Activity
Find every line in the records below that contains "Main", and copy it.
=== Records provided ===
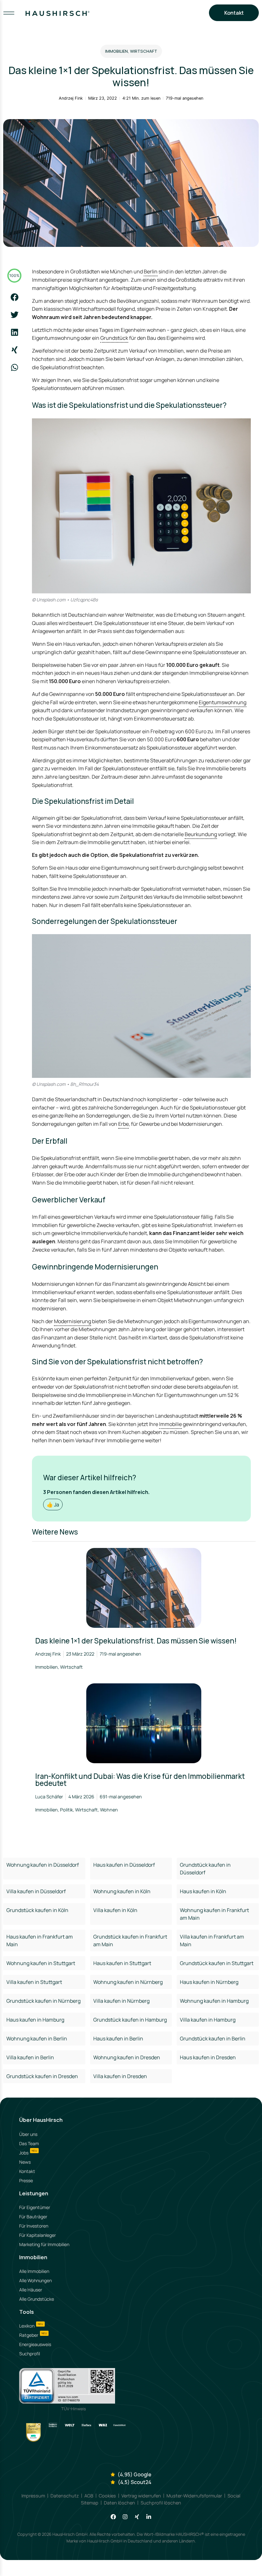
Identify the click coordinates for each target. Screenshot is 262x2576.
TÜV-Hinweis (73, 2409)
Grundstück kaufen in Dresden (42, 2076)
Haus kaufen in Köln (203, 1891)
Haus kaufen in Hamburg (35, 2019)
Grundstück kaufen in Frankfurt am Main (130, 1940)
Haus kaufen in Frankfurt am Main (39, 1940)
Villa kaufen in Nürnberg (121, 2000)
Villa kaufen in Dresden (120, 2076)
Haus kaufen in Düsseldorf (124, 1864)
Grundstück (114, 337)
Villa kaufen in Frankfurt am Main (212, 1940)
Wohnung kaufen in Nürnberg (128, 1981)
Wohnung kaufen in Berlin (36, 2038)
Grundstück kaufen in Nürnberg (43, 2000)
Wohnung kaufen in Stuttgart (40, 1963)
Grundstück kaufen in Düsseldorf (205, 1868)
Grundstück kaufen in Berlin (212, 2038)
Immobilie (170, 1424)
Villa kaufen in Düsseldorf (36, 1891)
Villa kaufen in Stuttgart (34, 1981)
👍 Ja (53, 1504)
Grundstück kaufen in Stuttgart (216, 1963)
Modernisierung (72, 1321)
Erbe (123, 1123)
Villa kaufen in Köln (115, 1910)
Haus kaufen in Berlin (118, 2038)
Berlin (151, 271)
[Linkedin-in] (148, 2516)
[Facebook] (113, 2516)
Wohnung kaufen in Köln (121, 1891)
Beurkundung (201, 834)
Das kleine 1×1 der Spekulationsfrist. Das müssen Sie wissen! (136, 1641)
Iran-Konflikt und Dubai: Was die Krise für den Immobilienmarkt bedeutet (140, 1779)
===
Reply
Grundstück kaufen in Frankfurt am Main (130, 1940)
Haus kaufen in Frankfurt am Main (39, 1940)
Villa kaufen in Frankfurt am Main (212, 1940)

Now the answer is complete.